## [Quoted text]

Before defining the semantics of a \gls{pip}, a new special location $\ell_\bot$
is introduced that will be used to indicate the termination of a program as well
as a virtual transition $t_\bot$ and general transition $g_\bot = \{t_\bot\}$
with the same purpose. Instead of just terminating, a program takes the
transition $g_\bot$ to the location $\ell_\bot$ if and only if no other general
transition's guard is satisfied. Since no normal transition leaves the location
$l_\bot$ the run loops indefinitely on the location $\ell_\bot$. In addition, a
new transition $t_\text{in}$ is added for the start of the program. 

A state $s$ is a full variable assignment for the variables of a program $s: \V
\rightarrow \Z$. $\Sigma$ is the set of all states. The set of configurations is
defined as $\confs_\Prog = (\Loc_\Prog \union \{\ell_\bot\}) \times (\T_\Prog
\union \{t_{\text{in}}, t_\bot\}) \times \Sigma$. Note that additionally to the
location and state, the last transition taken to the current location is
remembered as well. This will not be relevant for the partial evaluation but it
is important to define the probabilistic properties of a \gls{pip}.

A run of the program is an \textit{infinite} sequence of configurations, and the
set of all runs is defined as $\runs_\Prog = \confs_\Prog^\omega$. In contrast a
finite prefix is a finite sequence of configurations. The set of all finite
prefixes is defined as $\fpath_\Prog = \confs_\Prog^*$.

## [Exercise instructions]
From the passage on program semantics, print the portion that opens with the words "A state $s$" and closes with "as $\fpath_\Prog = \confs_\Prog^*$.".

## [Records provided]
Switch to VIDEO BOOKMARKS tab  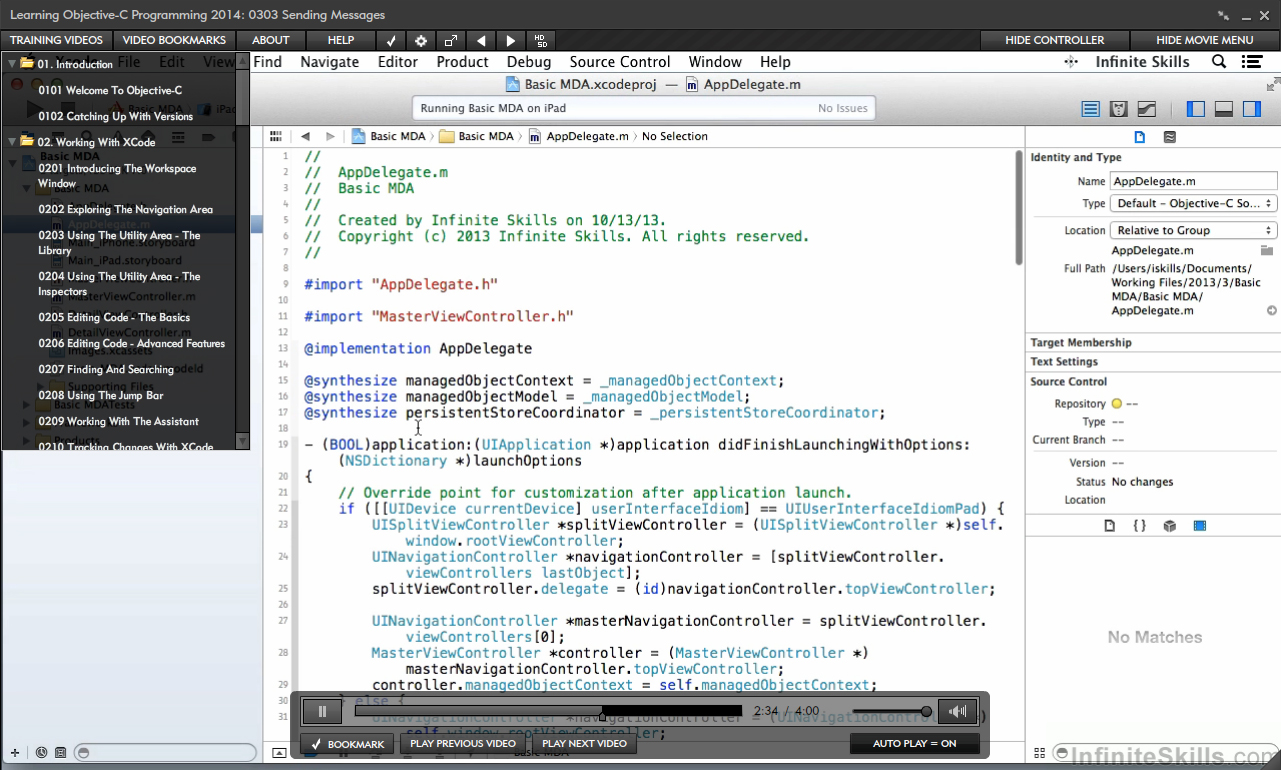tap(174, 40)
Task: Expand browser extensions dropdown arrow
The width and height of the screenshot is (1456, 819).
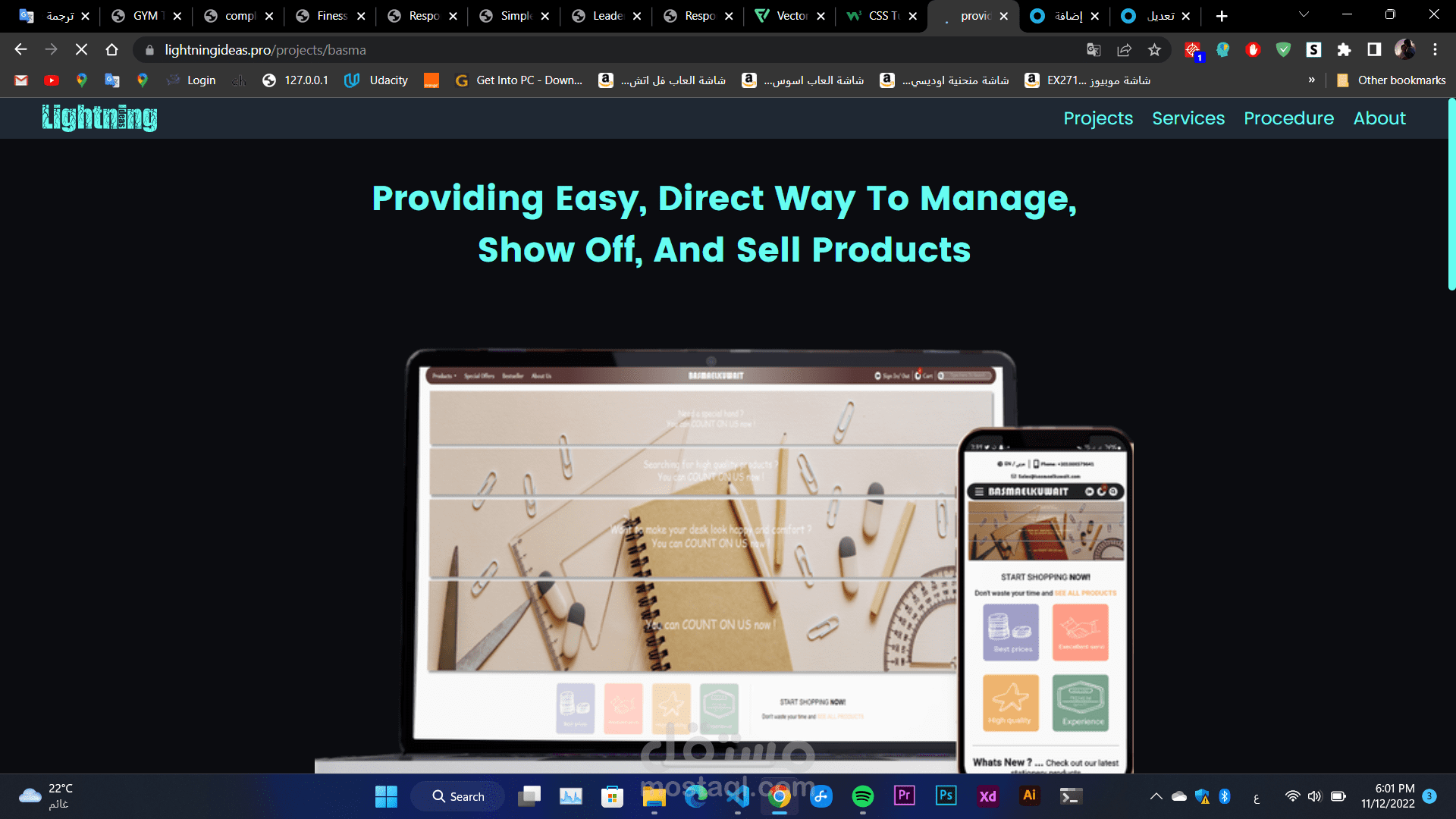Action: point(1343,50)
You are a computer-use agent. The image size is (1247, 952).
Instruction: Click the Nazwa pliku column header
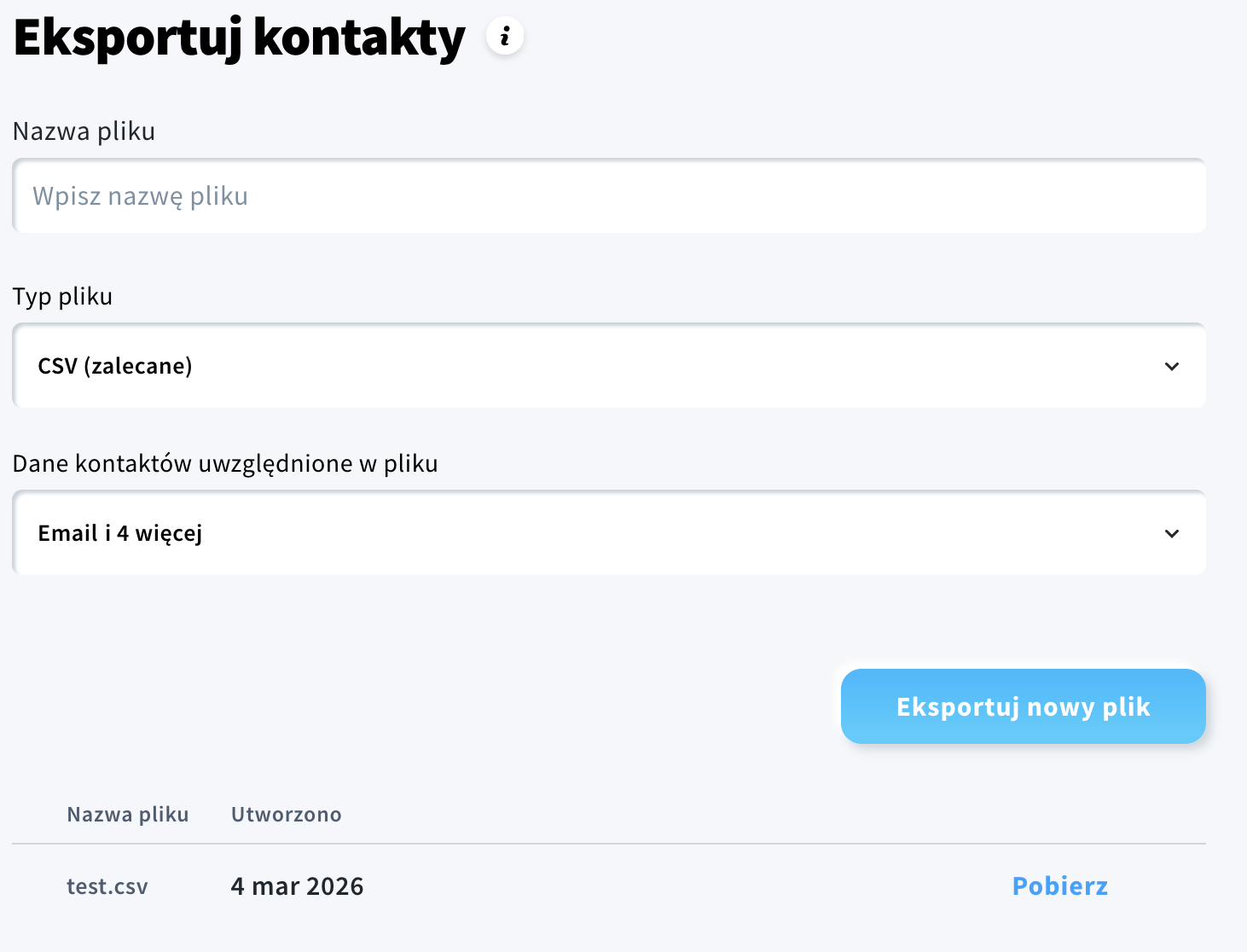point(128,815)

## [Written solution]
A state $s$ is a full variable assignment for the variables of a program $s: \V
\rightarrow \Z$. $\Sigma$ is the set of all states. The set of configurations is
defined as $\confs_\Prog = (\Loc_\Prog \union \{\ell_\bot\}) \times (\T_\Prog
\union \{t_{\text{in}}, t_\bot\}) \times \Sigma$. Note that additionally to the
location and state, the last transition taken to the current location is
remembered as well. This will not be relevant for the partial evaluation but it
is important to define the probabilistic properties of a \gls{pip}.

A run of the program is an \textit{infinite} sequence of configurations, and the
set of all runs is defined as $\runs_\Prog = \confs_\Prog^\omega$. In contrast a
finite prefix is a finite sequence of configurations. The set of all finite
prefixes is defined as $\fpath_\Prog = \confs_\Prog^*$.